Every member of the 35-strong society is a volunteer – the Ziak’s work on the project full-time and get by on their savings and a modest income from Rex’s books and occasional lectures as a historian. The entire process between accepting a flag and handing it over requires the skill and tenacity of a detective, they say.

Japanese Prime Minister Shinzo Abe lays a flower at an altar during a memorial service at Nippon Budokan Hall in Tokyo to mark the 72nd anniversary of the end of the second world war. Photo: EPA

Some flags have very few Japanese characters on them, making it difficult to identify the owner, while others were carried by soldiers with names that are so common – Suzuki or Tanaka – their relatives are impossible to trace.

More flags were signed by old people who used archaic characters – others are damaged. In other cases the family’s only son died and his sisters took other names when they married, meaning the family line died out. Equally, Japan’s strict privacy laws are a hurdle that hinder progress.

The society also receives flags that were not taken off a dead Japanese. Some were counterfeits manufactured in the Philippines and were sold to gullible GIs. Others were flags bought in the post-war occupation and given a few kanji characters to make them appear authentic. Rex Ziak estimates about 10 per cent of all the flags they receive are not the genuine article, yet these are generally easy to weed out, he added.

US Marines raise the American flag atop Mount Suribachi, Iwo Jima, on February 23, 1945. Photo: AP

The Ziaks were in Japan in January to return 12 “Yosegaki Hinomaru” to families across the country, including one flag that was laboriously hand-stitched and bore the names of dozens of well-wishers.

“We find virtually every time that we return one of these flags that the families talk to them when they are handed over,” Ziak said. “They say that their spirit is returning home, that their ancestors who lived, who were sent to some pretty godforsaken places and who then died are finally able to come home.

“After the war, these people were usually given small ceremonial boxes containing a piece of coral or a stone from somewhere in the Pacific where their father or brother or son had died, and that was all they had to remember him by.”

Of the 38 men who went to war from the village of Ziak’s grandfather, only one came back. Her family says it is a miracle his spirit returned.

“We want to help bring about the same miracle for other families,” she said.

····················

#### WORK INSTRUCTIONS
A) Duplicate the passage of the article on returning wartime flags from "The society also" up to and including "dozens of well-wishers.".
B) In the article on returning wartime flags, why does a family line sometimes die out and leave a flag's relatives untraceable? Answer in one to three sentences.

#### AVAILABLE DATA

····················

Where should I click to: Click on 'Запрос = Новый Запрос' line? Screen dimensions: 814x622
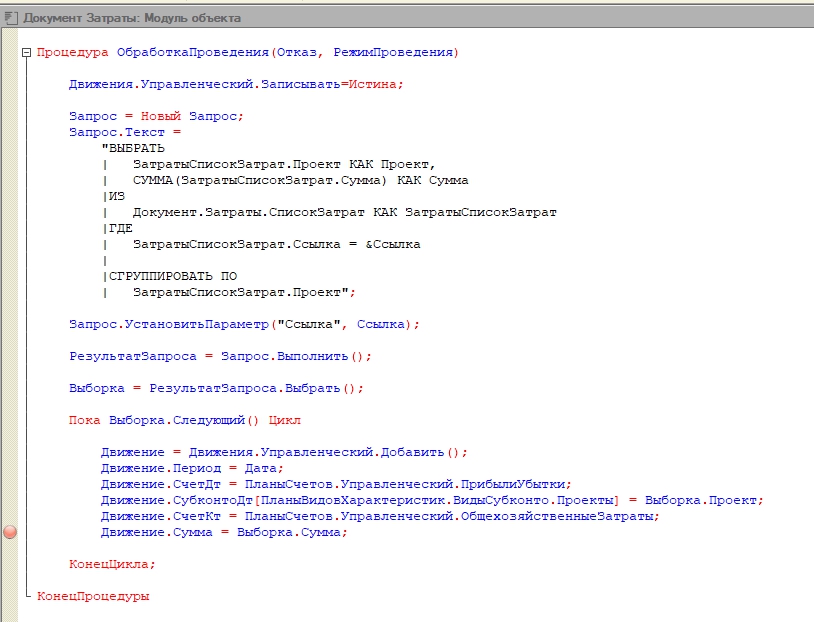[156, 116]
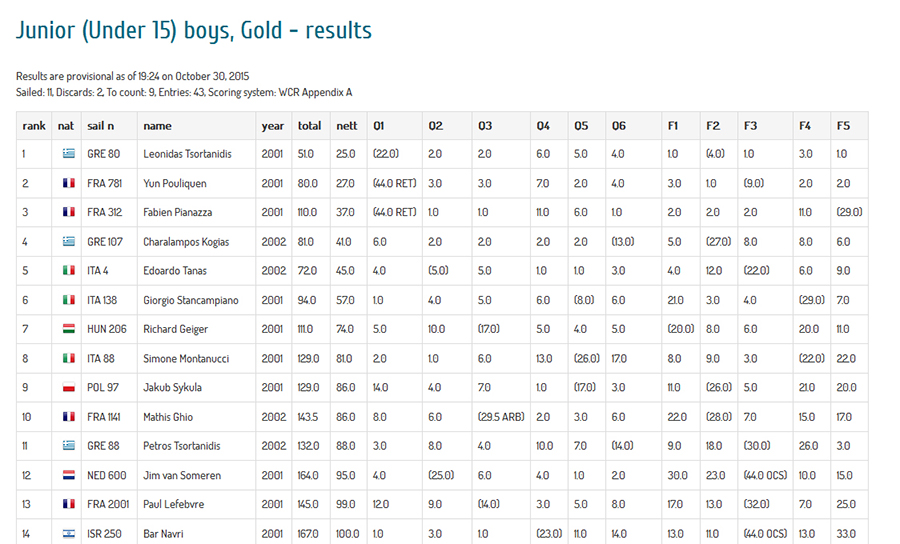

····················

#### TASK RESPONSES
A)
The society also receives flags that were not taken off a dead Japanese. Some were counterfeits manufactured in the Philippines and were sold to gullible GIs. Others were flags bought in the post-war occupation and given a few kanji characters to make them appear authentic. Rex Ziak estimates about 10 per cent of all the flags they receive are not the genuine article, yet these are generally easy to weed out, he added.

US Marines raise the American flag atop Mount Suribachi, Iwo Jima, on February 23, 1945. Photo: AP

The Ziaks were in Japan in January to return 12 “Yosegaki Hinomaru” to families across the country, including one flag that was laboriously hand-stitched and bore the names of dozens of well-wishers.

B) In some cases the family's only son died, and his sisters took other names when they married. As a result, the family line died out.